◆ DATA FOR PROCESSING:
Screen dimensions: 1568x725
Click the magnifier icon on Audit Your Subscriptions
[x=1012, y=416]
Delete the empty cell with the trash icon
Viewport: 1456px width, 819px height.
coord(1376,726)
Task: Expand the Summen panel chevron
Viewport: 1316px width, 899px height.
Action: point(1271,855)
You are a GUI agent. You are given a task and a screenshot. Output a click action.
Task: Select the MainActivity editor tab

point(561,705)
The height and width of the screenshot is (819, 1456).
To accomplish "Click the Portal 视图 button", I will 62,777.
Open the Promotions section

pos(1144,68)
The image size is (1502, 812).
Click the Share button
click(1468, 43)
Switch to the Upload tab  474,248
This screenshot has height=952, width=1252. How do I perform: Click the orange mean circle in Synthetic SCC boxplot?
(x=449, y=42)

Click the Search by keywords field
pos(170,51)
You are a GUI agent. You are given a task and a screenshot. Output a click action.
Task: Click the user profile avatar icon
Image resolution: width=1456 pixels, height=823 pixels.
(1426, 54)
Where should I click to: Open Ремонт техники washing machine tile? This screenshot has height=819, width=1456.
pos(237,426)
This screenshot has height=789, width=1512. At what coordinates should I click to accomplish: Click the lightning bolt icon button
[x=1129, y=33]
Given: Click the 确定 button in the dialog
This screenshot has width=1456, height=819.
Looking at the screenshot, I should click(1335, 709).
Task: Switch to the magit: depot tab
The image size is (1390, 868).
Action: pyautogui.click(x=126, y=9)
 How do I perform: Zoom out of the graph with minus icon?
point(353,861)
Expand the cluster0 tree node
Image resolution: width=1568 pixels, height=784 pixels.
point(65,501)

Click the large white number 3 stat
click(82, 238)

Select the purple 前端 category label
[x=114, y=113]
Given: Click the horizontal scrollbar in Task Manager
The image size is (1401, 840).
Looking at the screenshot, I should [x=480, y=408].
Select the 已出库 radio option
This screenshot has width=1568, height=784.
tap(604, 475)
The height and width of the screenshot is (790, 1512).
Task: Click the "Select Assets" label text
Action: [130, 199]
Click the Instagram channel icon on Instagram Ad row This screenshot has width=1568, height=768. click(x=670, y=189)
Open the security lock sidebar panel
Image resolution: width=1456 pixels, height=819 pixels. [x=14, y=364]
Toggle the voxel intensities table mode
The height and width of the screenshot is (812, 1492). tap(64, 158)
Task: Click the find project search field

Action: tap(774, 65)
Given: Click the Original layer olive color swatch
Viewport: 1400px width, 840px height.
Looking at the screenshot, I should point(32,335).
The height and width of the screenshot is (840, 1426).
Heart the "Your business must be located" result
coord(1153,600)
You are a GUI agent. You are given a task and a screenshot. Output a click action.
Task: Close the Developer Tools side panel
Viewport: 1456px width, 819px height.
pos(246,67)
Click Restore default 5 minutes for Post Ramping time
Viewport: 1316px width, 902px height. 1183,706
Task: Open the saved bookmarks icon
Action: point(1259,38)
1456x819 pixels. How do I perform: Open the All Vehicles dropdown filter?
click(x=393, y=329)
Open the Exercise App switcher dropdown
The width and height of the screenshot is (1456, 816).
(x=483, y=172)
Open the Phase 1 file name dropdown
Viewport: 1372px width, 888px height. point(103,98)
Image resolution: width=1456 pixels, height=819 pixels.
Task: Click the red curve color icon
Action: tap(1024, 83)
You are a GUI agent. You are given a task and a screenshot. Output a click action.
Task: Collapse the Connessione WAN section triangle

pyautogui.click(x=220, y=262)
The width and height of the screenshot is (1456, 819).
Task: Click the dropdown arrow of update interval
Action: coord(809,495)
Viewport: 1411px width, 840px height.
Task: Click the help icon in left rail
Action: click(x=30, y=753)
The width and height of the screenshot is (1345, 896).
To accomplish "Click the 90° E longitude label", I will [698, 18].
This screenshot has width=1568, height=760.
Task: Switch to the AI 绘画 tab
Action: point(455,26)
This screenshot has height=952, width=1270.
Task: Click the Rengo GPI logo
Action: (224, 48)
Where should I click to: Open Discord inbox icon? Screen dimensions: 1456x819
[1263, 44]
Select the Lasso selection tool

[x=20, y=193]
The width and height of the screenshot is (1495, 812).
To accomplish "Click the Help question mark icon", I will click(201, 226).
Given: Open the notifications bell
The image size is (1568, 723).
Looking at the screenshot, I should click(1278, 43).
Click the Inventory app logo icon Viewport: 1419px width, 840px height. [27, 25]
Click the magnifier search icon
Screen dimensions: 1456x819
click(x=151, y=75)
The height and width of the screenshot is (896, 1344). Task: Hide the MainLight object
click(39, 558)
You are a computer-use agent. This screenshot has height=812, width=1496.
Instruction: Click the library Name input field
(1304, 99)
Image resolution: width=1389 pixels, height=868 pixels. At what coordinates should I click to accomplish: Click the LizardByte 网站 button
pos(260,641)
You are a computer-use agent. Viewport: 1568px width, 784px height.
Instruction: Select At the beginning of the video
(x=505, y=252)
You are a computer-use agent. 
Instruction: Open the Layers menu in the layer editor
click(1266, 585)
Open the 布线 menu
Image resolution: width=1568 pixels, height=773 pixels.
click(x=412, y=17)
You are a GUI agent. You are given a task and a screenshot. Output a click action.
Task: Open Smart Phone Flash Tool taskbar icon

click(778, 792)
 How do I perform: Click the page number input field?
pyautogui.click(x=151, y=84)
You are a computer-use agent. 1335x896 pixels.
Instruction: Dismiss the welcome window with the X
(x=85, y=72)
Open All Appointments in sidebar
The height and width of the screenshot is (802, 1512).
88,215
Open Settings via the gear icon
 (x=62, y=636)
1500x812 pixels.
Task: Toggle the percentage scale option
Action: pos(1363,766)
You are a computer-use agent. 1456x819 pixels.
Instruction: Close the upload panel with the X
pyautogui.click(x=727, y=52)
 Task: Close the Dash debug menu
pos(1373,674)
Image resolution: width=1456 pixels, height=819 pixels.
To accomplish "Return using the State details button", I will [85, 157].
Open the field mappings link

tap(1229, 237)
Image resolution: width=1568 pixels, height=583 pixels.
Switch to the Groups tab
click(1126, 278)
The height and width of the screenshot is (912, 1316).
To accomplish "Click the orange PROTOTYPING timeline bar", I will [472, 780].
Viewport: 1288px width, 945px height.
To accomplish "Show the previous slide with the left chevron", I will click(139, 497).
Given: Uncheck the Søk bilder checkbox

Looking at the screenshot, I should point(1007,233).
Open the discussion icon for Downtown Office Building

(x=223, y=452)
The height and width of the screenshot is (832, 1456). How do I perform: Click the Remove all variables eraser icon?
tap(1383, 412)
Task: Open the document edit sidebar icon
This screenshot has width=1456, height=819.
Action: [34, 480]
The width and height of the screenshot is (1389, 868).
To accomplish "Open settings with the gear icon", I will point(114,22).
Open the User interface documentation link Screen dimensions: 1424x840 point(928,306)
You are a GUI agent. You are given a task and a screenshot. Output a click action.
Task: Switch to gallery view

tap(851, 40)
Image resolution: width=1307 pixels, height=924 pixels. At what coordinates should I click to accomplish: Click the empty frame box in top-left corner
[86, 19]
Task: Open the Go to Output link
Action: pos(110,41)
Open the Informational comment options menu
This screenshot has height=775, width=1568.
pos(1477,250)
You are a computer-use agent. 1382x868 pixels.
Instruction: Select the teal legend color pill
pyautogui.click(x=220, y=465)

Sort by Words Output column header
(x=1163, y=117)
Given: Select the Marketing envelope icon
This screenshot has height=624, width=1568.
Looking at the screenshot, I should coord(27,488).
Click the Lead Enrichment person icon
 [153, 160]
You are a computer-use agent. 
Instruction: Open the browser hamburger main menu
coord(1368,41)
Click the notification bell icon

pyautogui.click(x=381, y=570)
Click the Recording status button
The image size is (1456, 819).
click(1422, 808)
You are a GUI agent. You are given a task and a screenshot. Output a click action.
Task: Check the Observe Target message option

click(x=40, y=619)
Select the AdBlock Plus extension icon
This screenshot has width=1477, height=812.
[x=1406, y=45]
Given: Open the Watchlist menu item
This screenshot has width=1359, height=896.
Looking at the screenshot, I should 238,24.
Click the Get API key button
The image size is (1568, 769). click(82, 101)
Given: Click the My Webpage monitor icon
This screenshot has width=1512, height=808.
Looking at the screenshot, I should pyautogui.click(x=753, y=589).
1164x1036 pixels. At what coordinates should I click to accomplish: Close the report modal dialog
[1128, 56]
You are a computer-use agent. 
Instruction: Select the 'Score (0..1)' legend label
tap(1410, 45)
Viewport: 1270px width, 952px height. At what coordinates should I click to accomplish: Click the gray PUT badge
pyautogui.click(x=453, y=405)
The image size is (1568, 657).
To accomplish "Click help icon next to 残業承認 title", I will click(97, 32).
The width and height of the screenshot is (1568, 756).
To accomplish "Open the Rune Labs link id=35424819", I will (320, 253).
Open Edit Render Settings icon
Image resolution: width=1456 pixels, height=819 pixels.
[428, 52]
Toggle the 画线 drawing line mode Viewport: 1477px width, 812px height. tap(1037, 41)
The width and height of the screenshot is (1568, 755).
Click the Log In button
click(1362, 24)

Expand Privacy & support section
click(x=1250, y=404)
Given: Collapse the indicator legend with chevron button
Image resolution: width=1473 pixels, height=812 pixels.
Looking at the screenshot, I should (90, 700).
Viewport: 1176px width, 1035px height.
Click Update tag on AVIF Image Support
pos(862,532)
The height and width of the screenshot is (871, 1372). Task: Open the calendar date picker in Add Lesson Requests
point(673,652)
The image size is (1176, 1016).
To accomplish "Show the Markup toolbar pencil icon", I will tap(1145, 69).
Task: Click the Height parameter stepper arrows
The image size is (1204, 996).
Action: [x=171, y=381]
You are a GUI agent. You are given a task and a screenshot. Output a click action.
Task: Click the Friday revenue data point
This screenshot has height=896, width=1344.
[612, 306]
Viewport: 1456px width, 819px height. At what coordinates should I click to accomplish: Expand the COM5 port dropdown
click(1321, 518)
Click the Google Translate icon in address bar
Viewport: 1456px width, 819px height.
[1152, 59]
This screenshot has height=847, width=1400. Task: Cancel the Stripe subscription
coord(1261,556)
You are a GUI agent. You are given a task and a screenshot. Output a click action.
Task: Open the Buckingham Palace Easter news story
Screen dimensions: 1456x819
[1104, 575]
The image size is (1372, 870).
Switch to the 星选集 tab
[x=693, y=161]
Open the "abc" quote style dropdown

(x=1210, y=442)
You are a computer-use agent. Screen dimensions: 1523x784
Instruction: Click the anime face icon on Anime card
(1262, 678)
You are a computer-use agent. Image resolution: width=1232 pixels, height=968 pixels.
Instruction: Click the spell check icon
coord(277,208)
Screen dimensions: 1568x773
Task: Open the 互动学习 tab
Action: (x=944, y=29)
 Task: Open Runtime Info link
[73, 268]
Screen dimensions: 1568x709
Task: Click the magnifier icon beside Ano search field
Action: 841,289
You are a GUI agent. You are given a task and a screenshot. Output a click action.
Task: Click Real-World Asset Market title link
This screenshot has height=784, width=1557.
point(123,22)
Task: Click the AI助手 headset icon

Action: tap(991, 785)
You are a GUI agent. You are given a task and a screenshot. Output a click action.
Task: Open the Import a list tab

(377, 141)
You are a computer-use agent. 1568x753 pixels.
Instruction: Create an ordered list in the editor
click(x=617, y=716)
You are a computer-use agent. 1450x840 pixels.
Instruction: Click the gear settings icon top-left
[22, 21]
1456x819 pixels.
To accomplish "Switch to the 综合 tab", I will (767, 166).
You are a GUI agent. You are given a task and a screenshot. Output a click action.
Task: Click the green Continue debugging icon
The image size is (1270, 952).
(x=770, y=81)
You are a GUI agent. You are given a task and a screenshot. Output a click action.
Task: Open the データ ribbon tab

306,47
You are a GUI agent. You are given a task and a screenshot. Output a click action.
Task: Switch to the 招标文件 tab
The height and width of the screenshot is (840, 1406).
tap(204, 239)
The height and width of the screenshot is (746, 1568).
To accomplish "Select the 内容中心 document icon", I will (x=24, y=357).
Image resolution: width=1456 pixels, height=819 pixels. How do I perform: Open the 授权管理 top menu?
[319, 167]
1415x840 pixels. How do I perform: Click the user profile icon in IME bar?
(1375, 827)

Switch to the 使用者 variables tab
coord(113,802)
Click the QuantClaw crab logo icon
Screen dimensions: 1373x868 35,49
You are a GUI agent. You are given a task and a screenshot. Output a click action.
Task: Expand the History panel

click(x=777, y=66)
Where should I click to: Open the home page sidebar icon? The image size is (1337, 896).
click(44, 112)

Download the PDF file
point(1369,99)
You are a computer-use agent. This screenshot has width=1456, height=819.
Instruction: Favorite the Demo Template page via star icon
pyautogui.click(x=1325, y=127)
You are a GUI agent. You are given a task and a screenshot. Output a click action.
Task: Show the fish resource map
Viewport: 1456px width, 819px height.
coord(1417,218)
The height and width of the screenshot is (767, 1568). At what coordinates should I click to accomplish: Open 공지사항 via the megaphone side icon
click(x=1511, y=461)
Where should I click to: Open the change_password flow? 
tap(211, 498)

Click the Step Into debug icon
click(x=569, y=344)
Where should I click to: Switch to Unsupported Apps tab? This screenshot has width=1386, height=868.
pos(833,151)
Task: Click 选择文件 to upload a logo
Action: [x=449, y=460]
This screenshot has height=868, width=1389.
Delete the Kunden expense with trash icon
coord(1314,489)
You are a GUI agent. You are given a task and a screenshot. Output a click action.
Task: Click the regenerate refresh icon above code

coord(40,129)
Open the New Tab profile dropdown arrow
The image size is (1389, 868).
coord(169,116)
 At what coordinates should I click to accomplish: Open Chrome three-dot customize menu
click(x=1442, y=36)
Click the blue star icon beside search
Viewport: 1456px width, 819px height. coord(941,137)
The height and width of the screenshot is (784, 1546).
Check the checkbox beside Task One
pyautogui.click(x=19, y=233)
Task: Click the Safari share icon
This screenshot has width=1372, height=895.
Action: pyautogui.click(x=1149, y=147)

◆ WORK TO BE COMPLETED: Copy, without any change, the lines above from the one containing "Task: Click the Safari share icon" to the end, both ends included. Add nothing else.

◆ SOLVED EXERCISE:
Task: Click the Safari share icon
This screenshot has width=1372, height=895.
Action: pyautogui.click(x=1149, y=147)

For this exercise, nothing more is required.